Mas agora se coloca a questão da primazia da ação. Uma profunda intencionalidade é bastante a si mesma? Ela pode bastar ou não. Mas, qualquer que seja a resposta que dermos – e logo mais diremos alguma coisa a respeito – qualquer que seja a realidade da coisa, não deixa de ser verdadeiro que todos temos uma necessidade de retorno à fonte. Não podemos simplesmente, por termos feito um ato de fé ou uma experiência de Deus uma vez na vida, viver o resto de nossos dias numa ação separada de Deus, sem retornar a ele incessantemente e sem renovar nossa consciência, nossa sede, nossa fé e nosso amor a Deus. Para que possamos falar de prece, é necessário que ela constitua uma consciência ativa, sem a qual podemos cair numa dimensão social sem Deus em nome do próprio Deus, em ações que são neutras em si, porque dividir o pão é um ato em si neutro, que não implica uma caridade sobrenatural nem uma relação com Deus, e todas as obras sociais que podemos realizar se encontram no mesmo plano: elas contêm a Deus, não pelo fato de que sejam realizadas, mas pelo fato de que nós estamos em Deus, ou fora de Deus: que Deus obtenha de nós uma espécie de cidadania em nossa ação, ou que ele seja simplesmente supérfluo, sempre terá partido dele o impulso que a originou.

Obstáculos à prece

Para terminar, gostaria de citar algumas coisas que, acredito, impedem de rezar. Não se trata do trabalho, nem do tumulto, nem da tentação: trata-se da superficialidade de nossas vidas. Só é possível orar com profundidade, quando estamos abertos a este elemento de profundidade. Se nossa vida transcorre à flor da pele, à flor da terra, não será possível que nela caiba a oração. Não existe prece na facilidade: quando a vida está muito fácil e não apresenta nenhum problema, não há nada a que nos possamos agarrar. A prece tenta se prender às asperezas da vida, mas elas não existem; não há sobre quê formular uma prece de petição; não há ninguém para interceder; não há sequer o que agradecer a Deus, e não resta nenhum ponto de contato com ele.

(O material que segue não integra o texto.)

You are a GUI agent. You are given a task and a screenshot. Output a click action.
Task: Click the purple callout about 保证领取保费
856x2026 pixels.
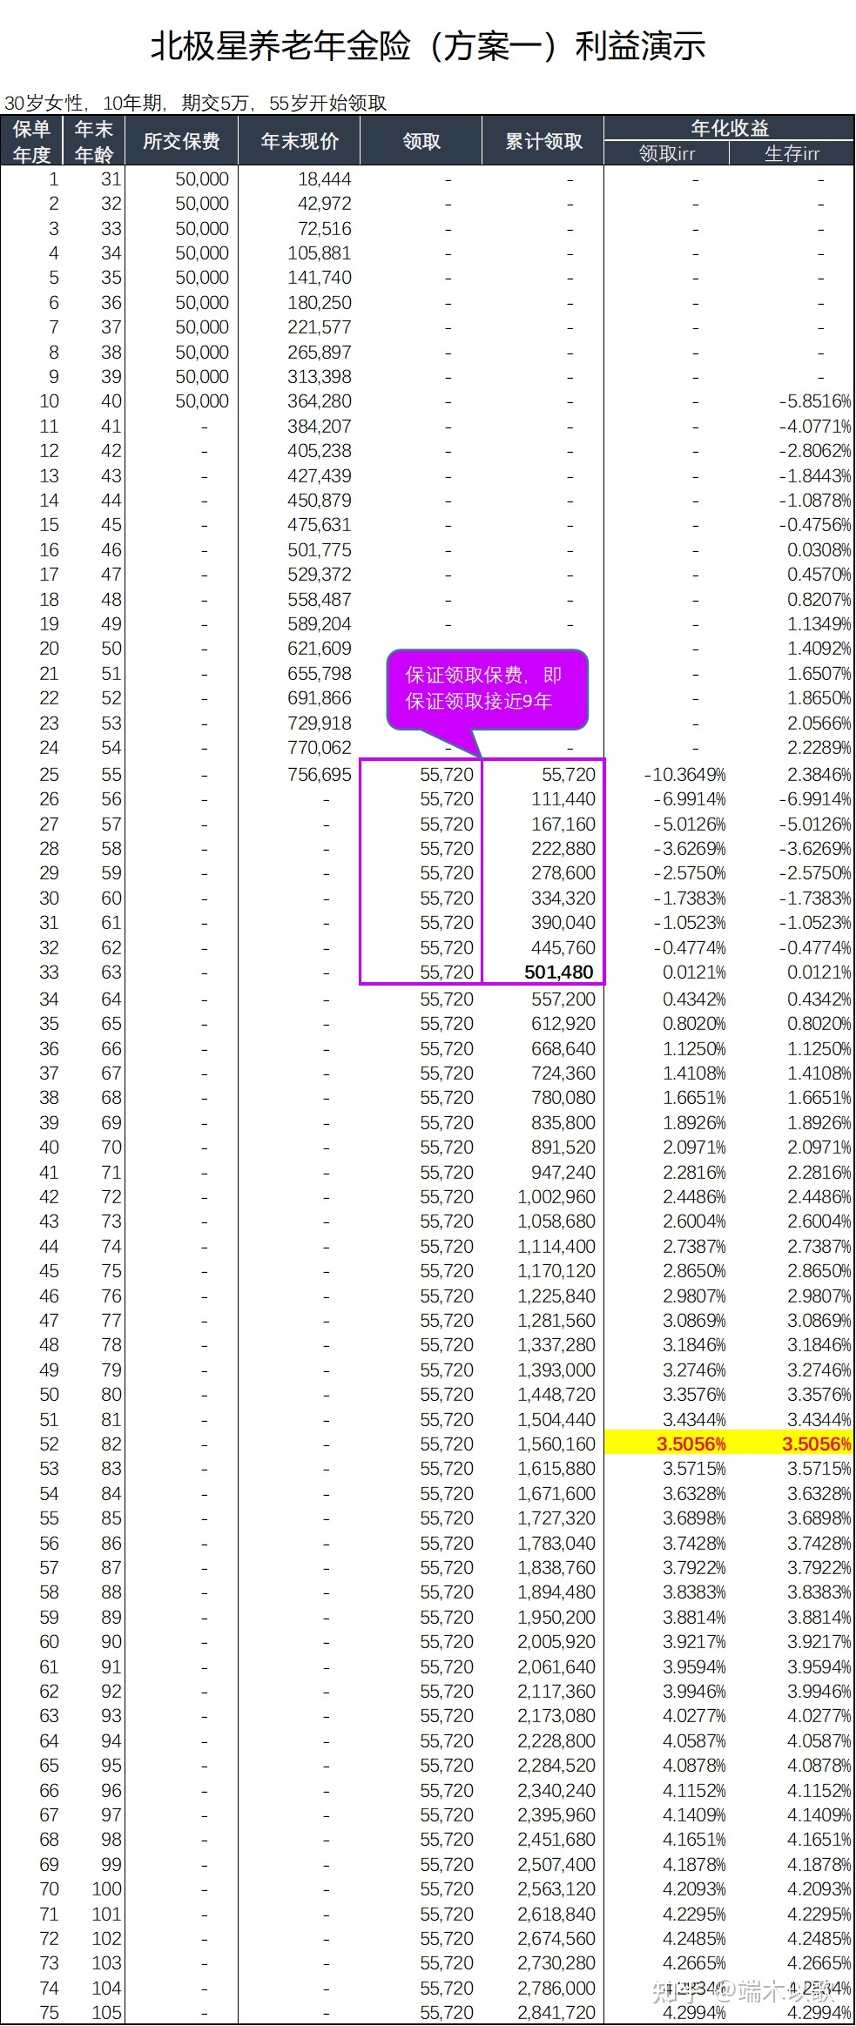click(487, 688)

Existe ainda o fato de que atualmente a maioria das pessoas, incluindo-se aí os cristãos, vive num mundo que se parece a um mundo de coisas. Mesmo nosso próximo pode ser uma coisa, até que encontremos nele a profundidade de um destino e o significado real de sua presença. Se vivemos num mundo de coisas, iremos buscar a Deus nas coisas... e não o encontraremos lá. Deus não está situado no meio dos objetos que nos cercam; tampouco está situado em nosso próximo do modo como seu pensamento e suas ideias coincidem com sua presença no espaço: ele está situado numa profundidade que é metafísica e espiritual. É isto que eu chamo de ausência de uma dimensão trágica, do sentido do destino.

Enfim, existem duas qualidades que são absolutamente necessárias, e sem as quais, creio, nenhuma relação com Deus é possível, e que em muitos casos são destruídas pelo empalidecimento e a secularização de duas noções: a do amor e a da beleza. Estas duas noções foram profanadas, arrancadas do mundo divino, quando deveriam permanecer nos umbrais deste mundo e de sua descoberta. Creio que uma pessoa que não aprendeu a reconhecer a beleza nem a saber o que é o amor – não a caridade desencarnada que atribuímos aos santos, sem saber o que ele são em realidade – mas o amor vivo, o amor cheio de ternura e de realidade humana, quem não aprendeu essas coisas não tem esperanças de alcançar o amor sobrenatural. Devemos primeiro ser homens, para só então crescermos até a medida do divino.

Uma questão se coloca concretamente: como cada um de nós poderá retornar à fonte? O que fazer? Quando temos um aparelho aquecedor por acumulação, sabemos exatamente como ele funciona: ele armazena eletricidade durante o dia para que forneça calor à noite. E nós, como o faremos?



PRECE E VIDA


É uma alegria poder testemunhar aquilo que me toca, aquilo que vai direto ao meu coração, aquilo que, de modo às vezes fulgurante, por um instante e para sempre, nos impressiona no contexto e das situações vividas. Este testemunho daquilo que nossos olhos viram, do que nossas mãos tocaram, do que nossos ouvidos escutaram, o testemunho destas coisas que iluminaram nosso entendimento, aprofundou nosso coração, deu uma direção à nossa vontade e chegaram até o nosso corpo, tornando-o mais obediente à graça.

É da prece e da ação que pretendo falar, mas é sobretudo a respeito da prece que desejo conversar; ou melhor, é dessa situação complexa que é a um tempo prece e ação, que se manifesta constantemente numa reflexão eficaz, numa vida sustentada por um pensamento tão profundo quanto possível e numa compreensão tão lúcida quanto possível das situações nas quais vivemos.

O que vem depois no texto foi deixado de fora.